If the data in Cassandra doesn't match the sums you provided, it means there were extraction issues (like duplication or missing extractions).


To fix this:

  • Provide the correct sum from your source.
  • Click Validate report to reload the mismatched years.
  • After the new extraction finishes, generate a new report and check if the data matches.
  • If it still doesn't match, request help from our data integration experts.

  • Finally you will be redirected to the connectors page.

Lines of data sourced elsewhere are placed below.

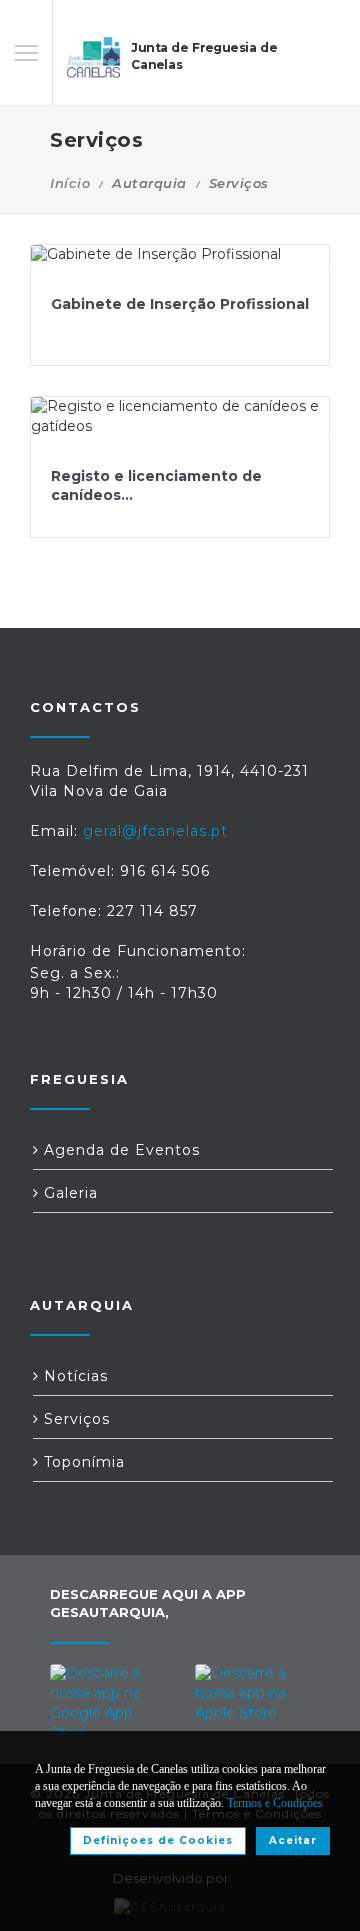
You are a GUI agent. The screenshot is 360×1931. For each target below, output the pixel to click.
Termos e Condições (275, 1803)
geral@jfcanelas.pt (155, 831)
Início (70, 183)
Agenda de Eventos (119, 1150)
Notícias (73, 1376)
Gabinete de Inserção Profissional (180, 304)
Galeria (68, 1193)
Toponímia (82, 1462)
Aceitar (293, 1840)
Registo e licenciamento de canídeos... (156, 486)
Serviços (74, 1419)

To summarize what the tool reports, there are three main cases:

  1. The data is matching with the sums that you provided -> This means that the extraction went well and you don’t need to do further actions on that connectors
  2. The data shown in Cassandra is not matching the sums that you provided -> This means that there were some extraction issues (duplication, missing extractions… just to name a few) -> what you need to do is provide the correct sum from your source and then press on Validate report. This will start a reload for the years that aren’t matching. -> After this new extraction has finished, generate a new report and check if the data finally matches. -> if not request further help by our data integration experts.
  3. If you see No data available, this means that there is a technical problem with your connector. In this case, a fix could be deleting and recreating the connector, but if that doesn’t work contact our Data Integration team for a more detailed troubleshooting.